CANTIKA.COM, Jakarta - Berkaca pada Riset Kesehatan Dasar atau Riskesdas 2018, 48,9 persen atau hampir separuh ibu hamil di Indonesia mengalami anemia. Jumlah itu meningkat dibandingkan dengan hasil Riskesdas 2013 yang tercatat 37,1 persen dan Riskesdas 2007 sebesar 24,5 persen. Tingginya angka anemia pada ibu hamil berisiko pada kematian ibu dan bayi.
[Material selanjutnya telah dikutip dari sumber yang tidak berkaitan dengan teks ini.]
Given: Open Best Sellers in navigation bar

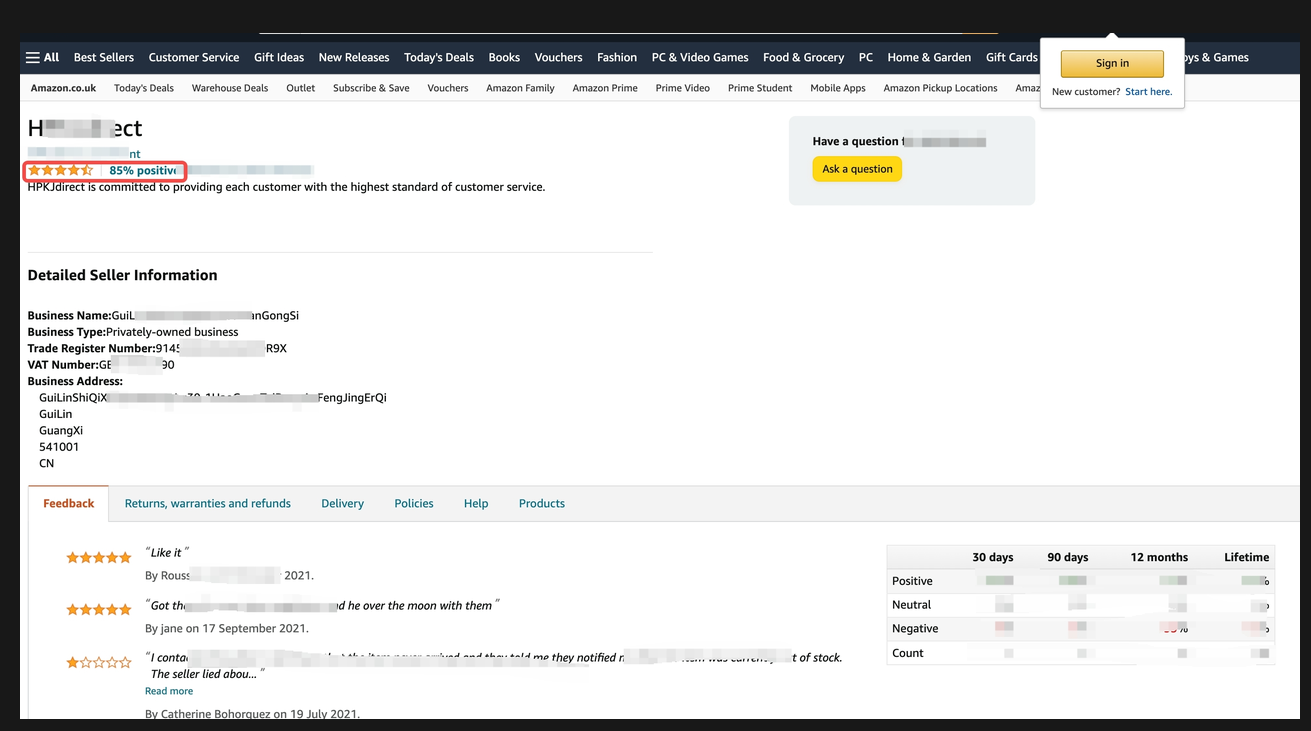Looking at the screenshot, I should click(x=104, y=57).
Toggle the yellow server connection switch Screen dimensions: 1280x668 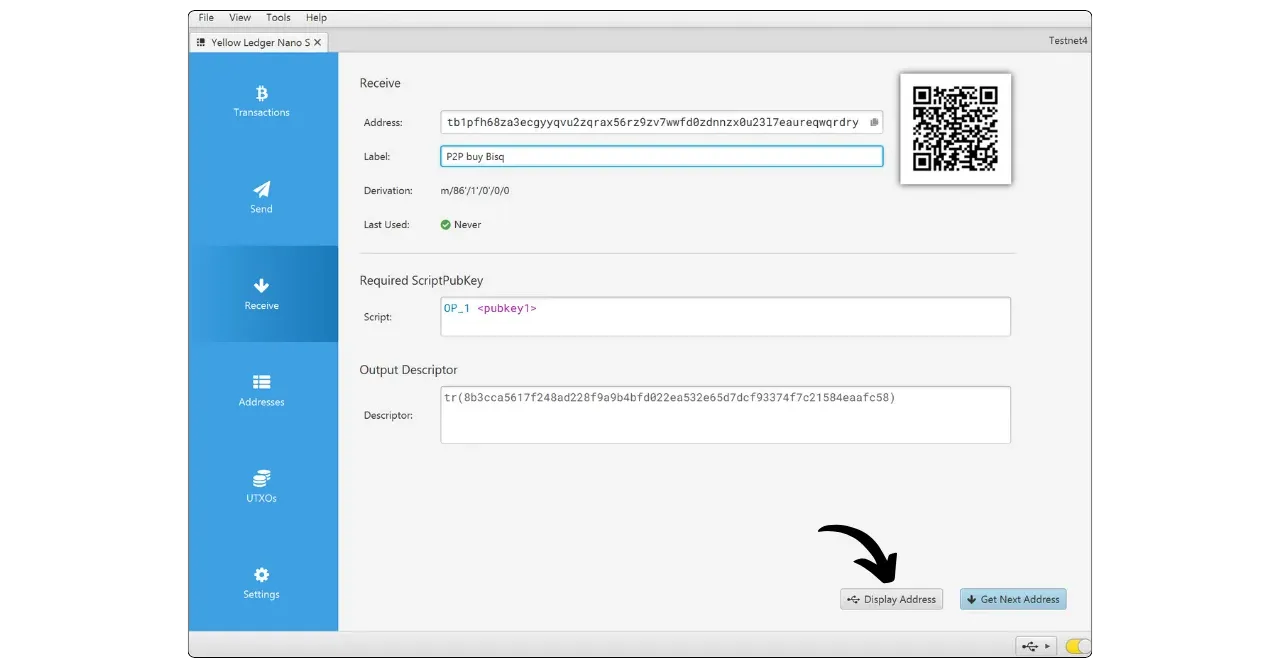(1077, 647)
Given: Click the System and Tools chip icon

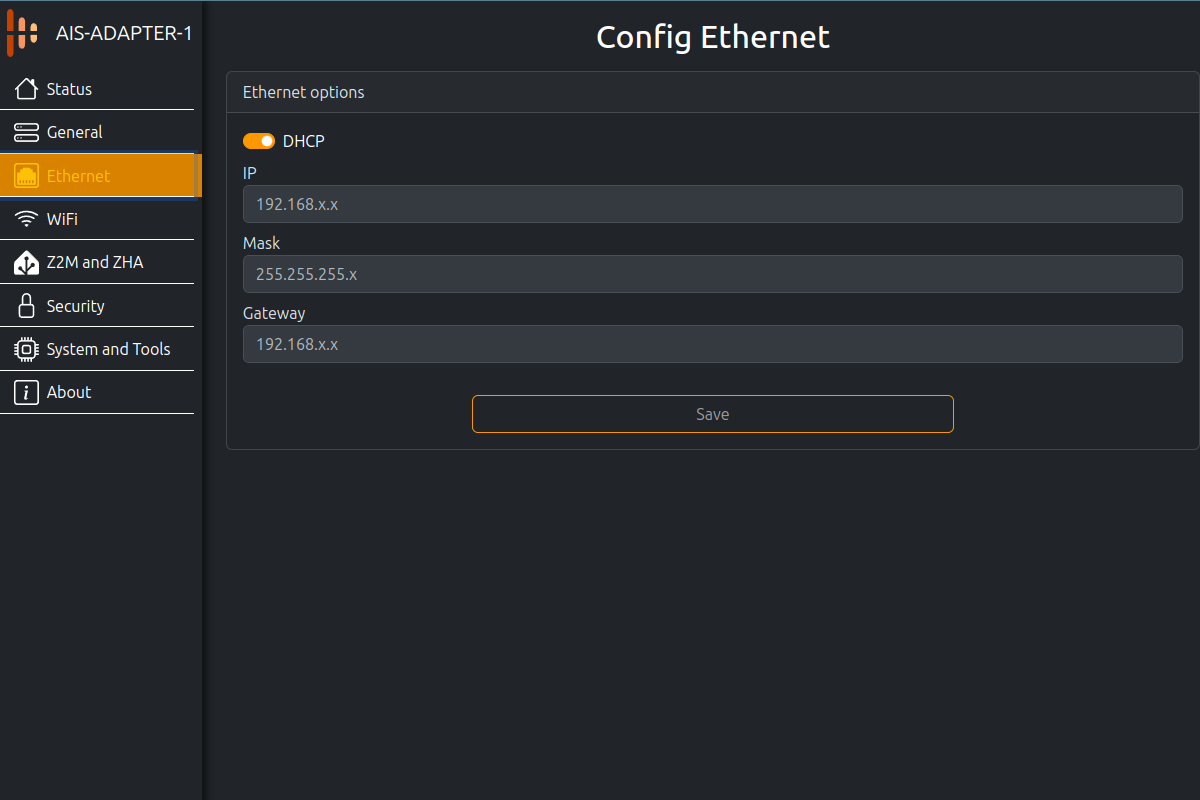Looking at the screenshot, I should 27,349.
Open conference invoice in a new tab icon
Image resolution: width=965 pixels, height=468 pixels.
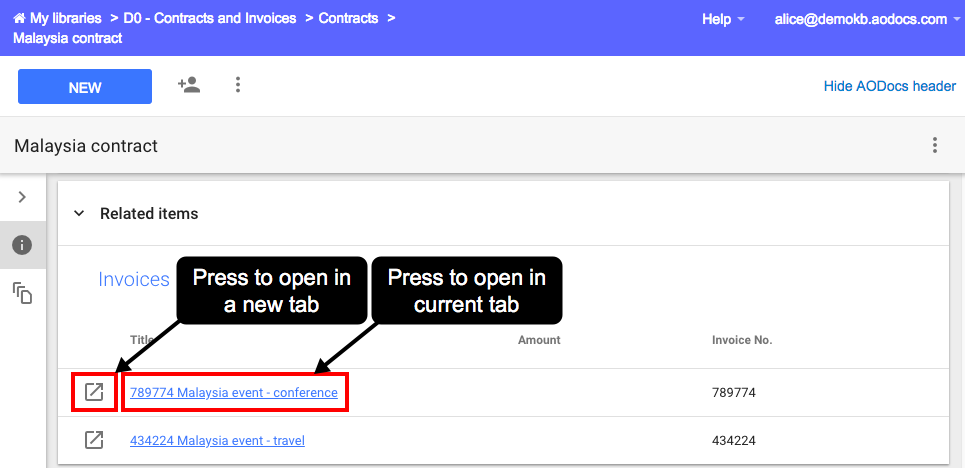click(94, 392)
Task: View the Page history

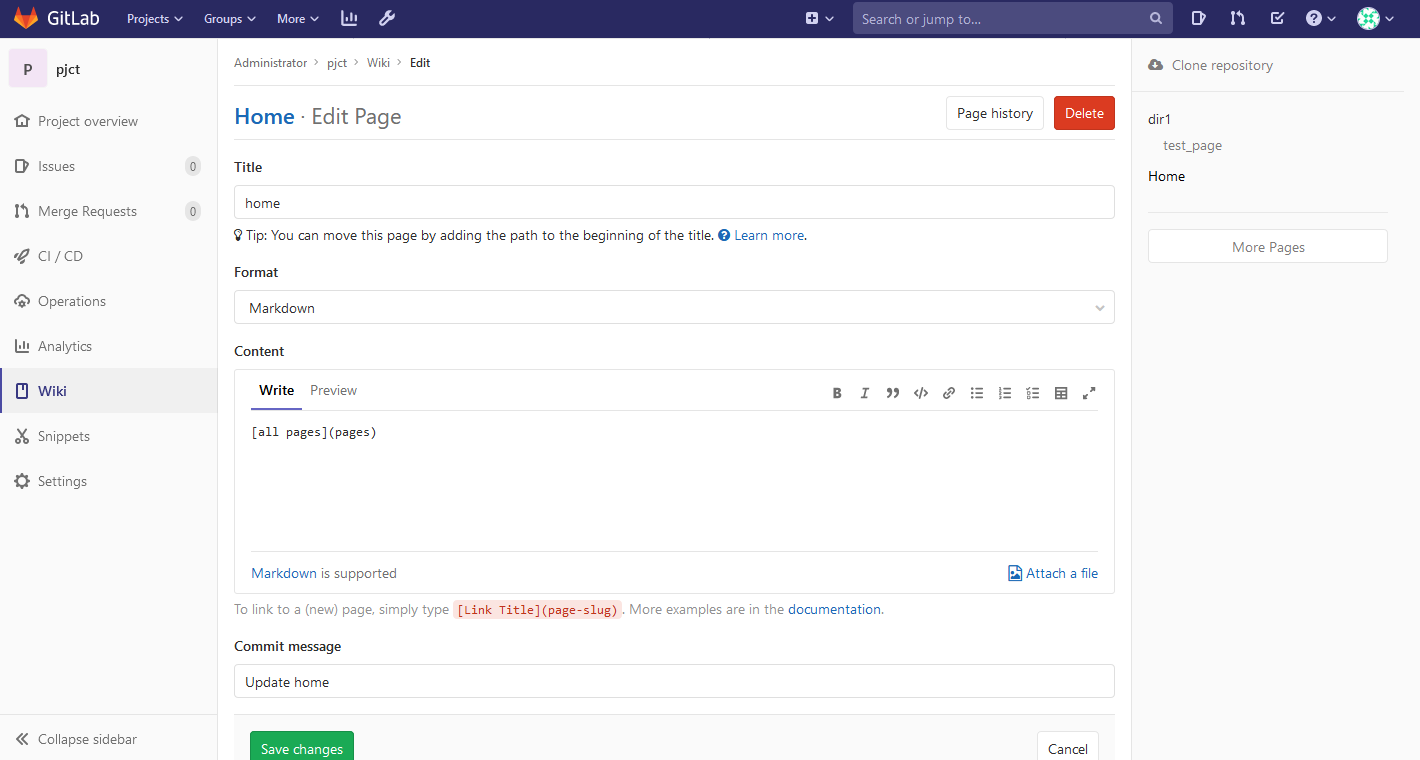Action: tap(994, 113)
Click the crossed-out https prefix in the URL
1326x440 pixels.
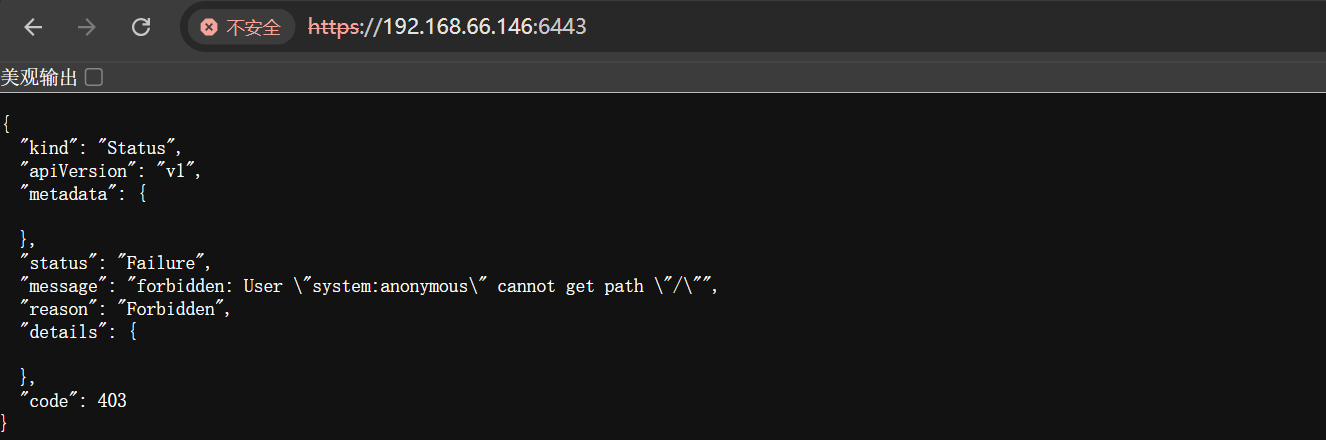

Dokter spesialis kandungan dan kebidanan Ali Sungkar mengatakan, ibu hamil dengan anemia dapat mengalami kehamilan berisiko tinggi seperti preeklampsia dan kelahiran prematur. “Mereka juga berisiko melahirkan anak kekurangan gizi atau stunting,” tutur Ali di acara “Bicara Gizi: Kehamilan Berisiko Tinggi” yang diselenggarakan Danone di Jakarta, beberapa waktu lalu.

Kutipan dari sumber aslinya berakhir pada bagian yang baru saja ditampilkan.